In the development of both sf and poetry, there have been corresponding counter-urges to present anti-realistic elements ("pure world-building" or "pure verbal structure") as subtly as possible, and, close at their heels, populist backlashes against subtlety. Although many objections to the best sf of the 1960s and 1970s were ostensibly to "plotlessness", Ballard is only slightly less narrative than First and Last Men or a paper on Thiotimoline, and it's easier for me, at least, to discern the storyline in any novel by Russ or Delany or Disch than in the Foundation series or Rendezvous with Rama. Conservative sf critics may have borrowed this bugbear from the mainstream as the nearest correlative to their own discomfort. On closer examination, such protests tend to be founded in world-building too complex (due to a point-of-view character falling short of Übermensch messiah, for example) or disturbing for the reader to collaborate in it comfortably.

That desire for a comfortable familiarity to the game, for the manipulation of worlds and millennia to be as painless as possible, so often climaxing in awe that it skirts spiritual masturbation, can lead to a dismissal of sf as simple power fantasy. Although no branch of fiction can plead innocent to a charge of power-hunger, sf tends to feed the same spurious sense of omniscience as its cousin genre, popular science.

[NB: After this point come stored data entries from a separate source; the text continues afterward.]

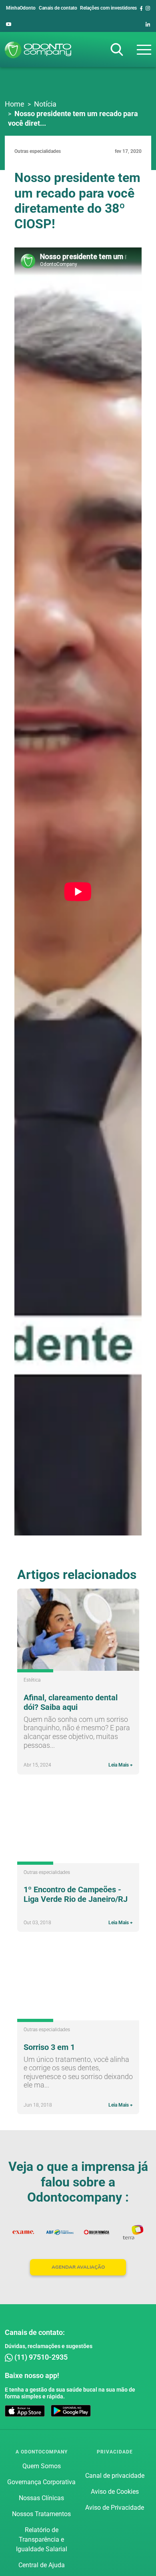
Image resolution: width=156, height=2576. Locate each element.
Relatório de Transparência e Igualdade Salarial (41, 2539)
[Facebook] (141, 8)
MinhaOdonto (21, 8)
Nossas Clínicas (41, 2498)
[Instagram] (147, 8)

Such tendencies may be inseparable from world-building itself, sf's very driving point. The writer-to-reader coziness of a minimally shared world, however enlivening, however fought against with satire or metaphysical horror, can hardly be described as revolutionary in spirit.

Still, similar charges of flattery or lassitude can be leveled against any art form. Not long after reading Silliman's essay, I re-read Marianne Moore's ambivalent defense of her chosen art, a poem titled "Poetry" which began with a sentiment which critic-participants such as Disch and Malzberg were to echo in sf:

I, too, dislike it: there are things that are important beyond all this fiddle.
Reading it, however, with a perfect contempt for it, one discovers in
it after all, a place for the genuine.
The original 29-line version was widely anthologized. Later, after Moore stripped it to a musically pure essential three lines, it became less popular. What she removed was somewhat mendacious pleading, a list of desires which might drive one to poetry but which were unlikely to be, speaking precisely (which, after all, Moore was attempting to do), fulfilled by it.

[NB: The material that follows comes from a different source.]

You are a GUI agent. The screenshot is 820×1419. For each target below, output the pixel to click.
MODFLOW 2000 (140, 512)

They included the Bartlett's-friendly "imaginary gardens with real toads in them". Indeed, the phrase has little to do with poetry. It is, however, eminently applicable to sf and fantasy, whose speculative games nurture life unavailable to the ideal of the pure observer.

Dominant aesthetic and political forces have a congenital susceptibility to burrowing from within, destructive to the host no matter what the spirochetes' intentions. Sf's emphasis on the building of new worlds rather than on the thin stuff accepted as representation of The World, sf's foundation on what is not, sets it against the mainstream despite any nostalgic longings.

In contemporary poetry's terms, fantastic literature can seem the most radical of reactionaries, yet the pleasures of both forms largely depend on their pointing out the arbitrary nature of referentiality. Poetry calls attention to the verbal surface which sf would have us mold around new contexts, but both force the reader to manipulate, rather than deny, its presence.